Question: Will most of the innovation in this area come from the private industry, or is there a role for NASA or the government to play in developing technology?
Burt Rutan: To use the word NASA and innovation in the same question. Look at what is happening right now. When I say right now I’m talking about since a decision was made to have a shuttle replacement. Look at Aires, Orion and Altair. Look at the systems being planned to go back to the moon. They are very specifically, not necessarily intended. I don’t think this is a conscious decision, but they are very specifically being designed to assure that America can go back to the moon and go back to orbit with a new system without learning anything new. The fact that the US taxpayer would fund 150 billion dollars for NASA to go back to the moon and not learn new breakthroughs to help us go to Mars is illogical. Hell, we went to the moon 50 years ago. We don’t have to do that again. I prefer that the Russians did it. When they find the Apollo sites and put those pieces in the museum these people that think we didn’t go in the first place maybe they’ll… Well, you know.
+ + +
> **Stated task 1**
Answer these questions about the interview excerpt:
(a) According to Rutan, how much would US taxpayers fund for NASA to go back to the moon?
(b) What decision does Rutan say marks the start of the period he calls "right now"?
(c) Whom does Rutan say he would prefer had gone back to the moon?
The records that follow have no connection to the interview excerpt above.

> **Source records**
+ + +
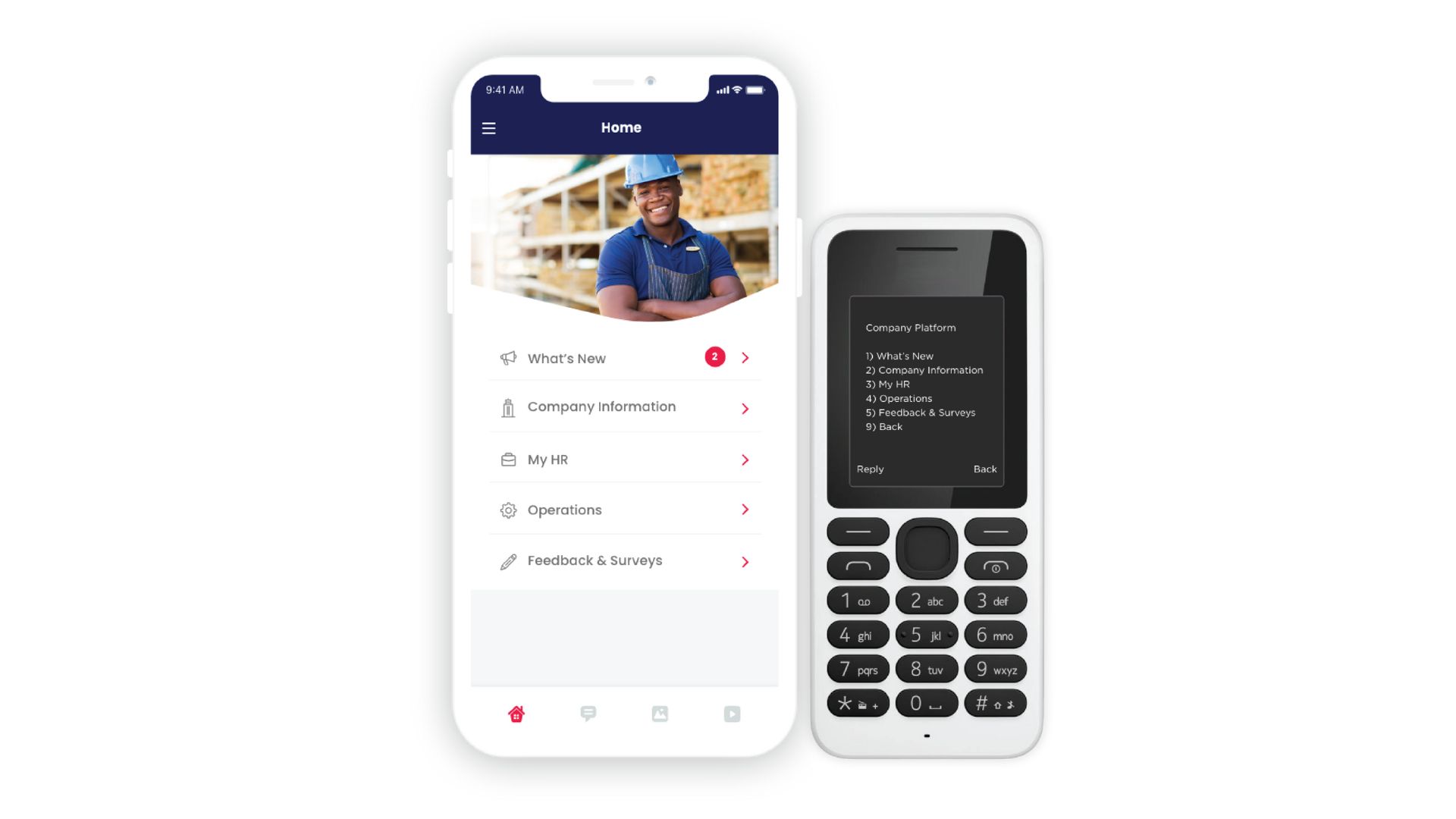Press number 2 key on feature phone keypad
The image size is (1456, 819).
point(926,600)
+ + +
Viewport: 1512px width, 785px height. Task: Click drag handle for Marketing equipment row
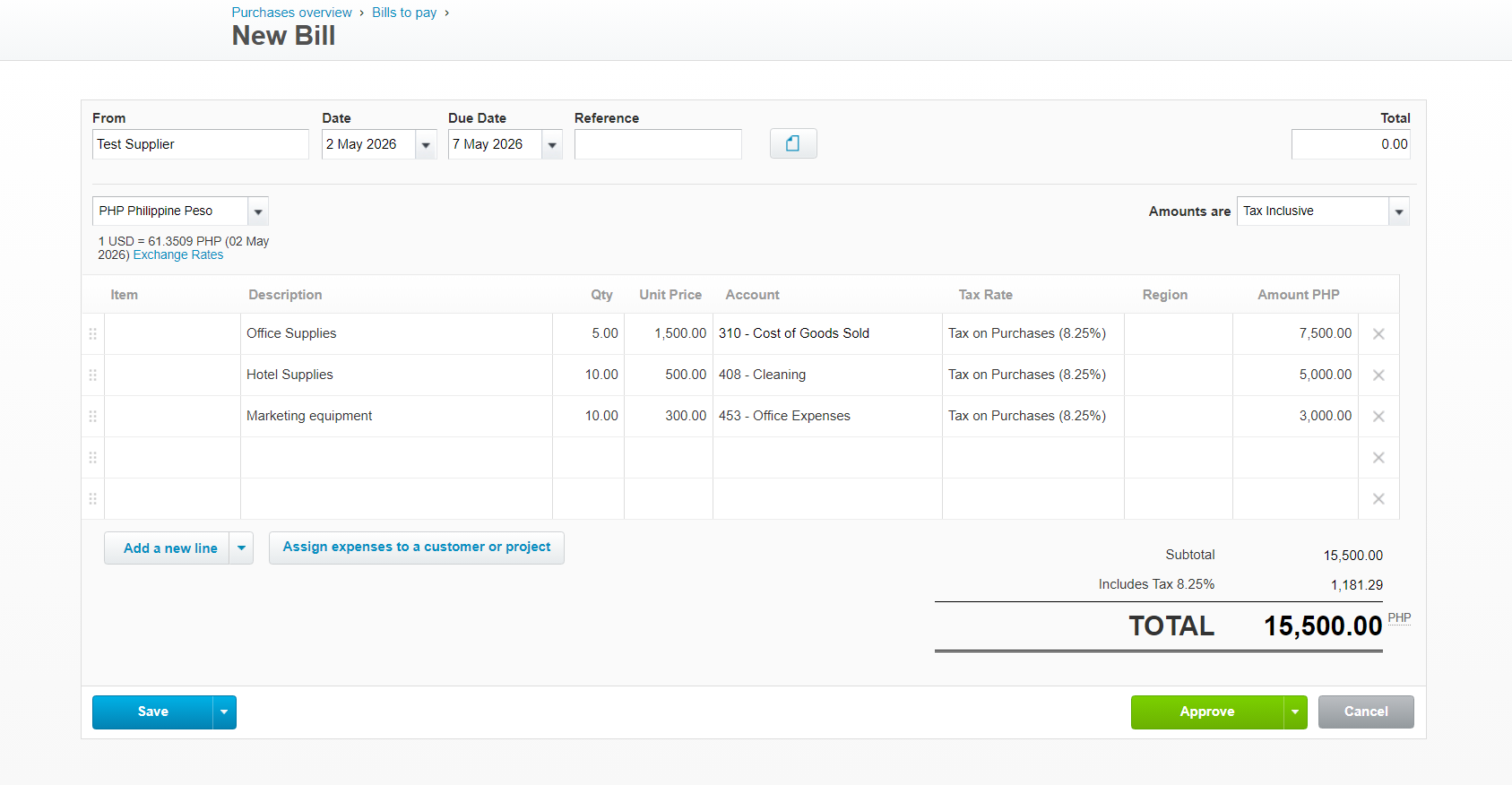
+ + +
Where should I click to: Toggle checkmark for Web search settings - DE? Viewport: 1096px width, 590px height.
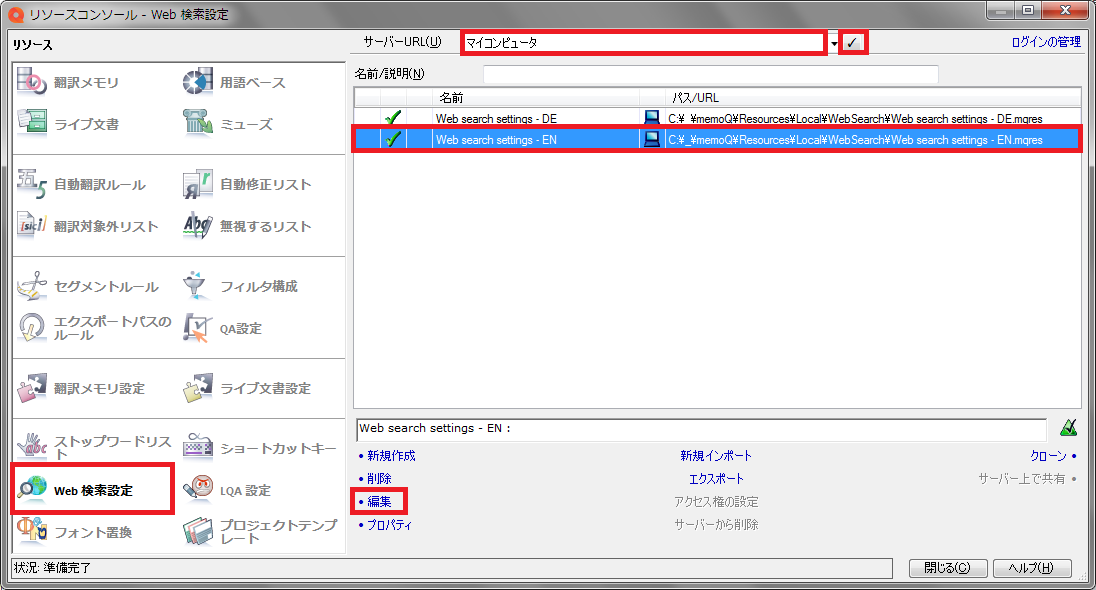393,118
+ + +
> **Stated task 2**
Locate every line of the records containing the string "height", and copy each one.

> **Output 1**
(a) 150 billion dollars
(b) The decision to have a shuttle replacement
(c) The Russians

> **Output 2**
Viewport: 1512px width, 785px height. Task: Click drag handle for Marketing equipment row
Where should I click to: Toggle checkmark for Web search settings - DE? Viewport: 1096px width, 590px height.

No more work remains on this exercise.